Cofilin (cofilin 1)-mediated filament severing has been shown to be a major factor in both disassembling actin networks and regulating the amount of G-actin available for polymerization into the lamellipodia of stimulated cells (Breitsprecher et al., 2011; Chin et al., 2016; Elam et al., 2013; Kiuchi et al., 2007; Lappalainen and Drubin, 1997; Vitriol et al., 2013; Wen et al., 2007). Hence, we next tested whether these effects were actin isoform specific. Whereas knockdown of cofilin resulted in a substantial decrease in calculated depolymerization rates for both β- and γ-actin (Fig. 5G,H), only the β-actin G-actin:F-actin ratio was significantly decreased (Fig. 5G). Furthermore, the G-actin:F-actin ratio becames positively correlated with the local depolymerization rate in the absence of cofilin for β- but not γ-actin (Fig. 5I). Taken together, this means that the available pool of β-actin monomers is dependent upon cofilin to remain at a sufficiently high concentration so that it is independent of filament disassembly while the γ-actin pool is cofilin independent. This is of interest because previous work with photoconvertable β-actin has shown that cofilin-mediated filament severing is necessary to create G-actin for increased polymerization into lamellipodia (Kiuchi et al., 2007). The results presented here would suggest that these experiments would not have given the same results if a γ-actin probe was used, assuming that the dynamics of the two isoforms was preserved between the two cell types.

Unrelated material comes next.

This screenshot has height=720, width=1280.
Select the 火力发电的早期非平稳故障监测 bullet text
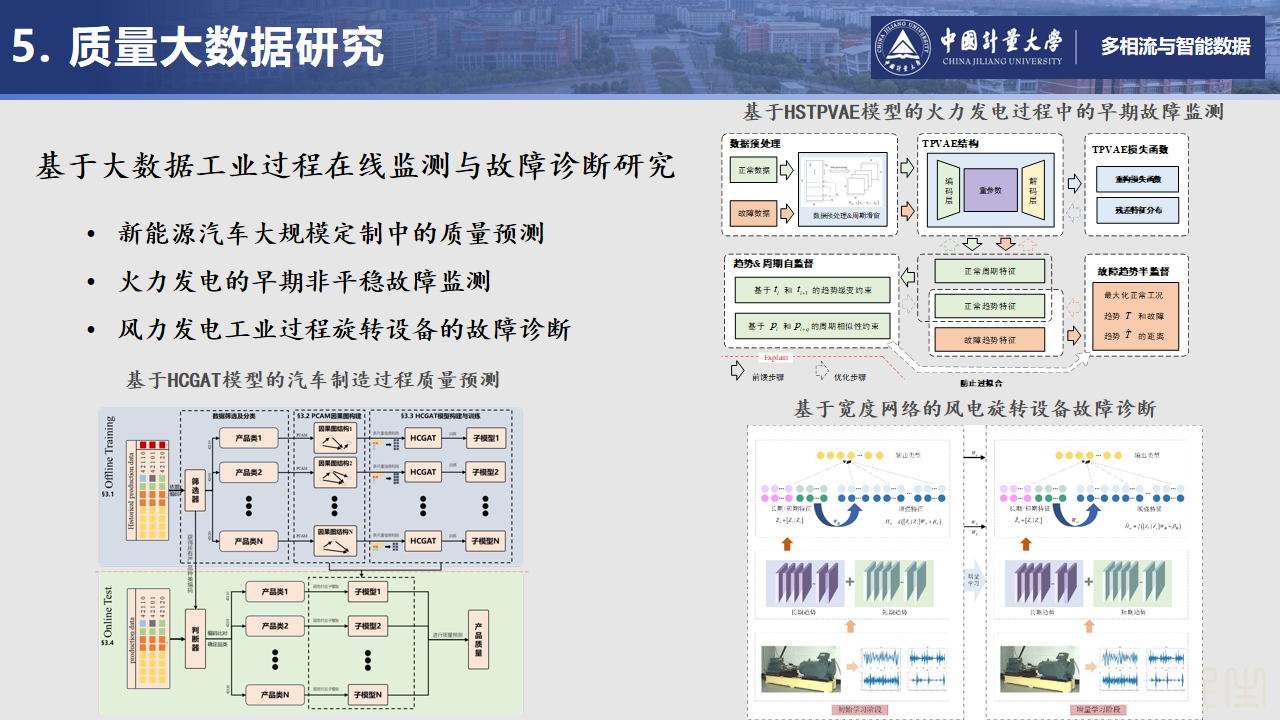(x=305, y=282)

To demonstrate the effectivity of MAAP in a completely different geometry than a round spreading cell, we utilized it to analyze actin dynamics in the axon-like projections of differentiating CAD cells. When deprived of serum, CAD cells become increasingly neuron-like, expressing neuron-specific markers and considerably altering their morphology (Qi et al., 1997). The latter includes sending out long thin axonal protrusions (Fig. 6A). We photoactivated actin in axonal protrusions that were 1 µm wide and at least 20 µm from the cell body or protrusion tip (Fig. 6C). Experiments were performed in axonal protrusions at 24 and 48 h post differentiation. We found that actin fluorescence was significantly retained in the photoactivated region in 48 h differentiated axonal protrusions (Fig. 6B). We constructed a MAAP geometry that was 1 µm wide and 40 µm long to mimic the morphology of the axonal protrusions (Fig. 6D). MAAP analysis revealed that the depolymerization rates of filaments from both 24 and 48 h differentiated cells was identical but the G-actin:F-actin ratio was substantially reduced in older axons. Furthermore, as was the case with comparing β- and γ-actin, the difference in the t1/2 of the 24 and 48 h mean curves (1.52 s for 24 h axons and 2.88 s for 48 h axons), would most likely lead investigators to assume that the slower mobility was due to a decrease in depolymerization. MAAP, which allows us to separately measure G- and F-actin dynamics, revealed that it was only the G-actin:F-actin ratio that was altered was between the two time points. When the G-actin concentration is decreased and depolymerization remains the same it is indicative of increased polymerization and actin network assembly. This might reflect important early steps in the creation of the axon cytoskeletal support network (Ganguly et al., 2015; Xu et al., 2013). This will be an interesting avenue to pursue in greater detail using MAAP because very little is known about actin dynamics within the axon shaft.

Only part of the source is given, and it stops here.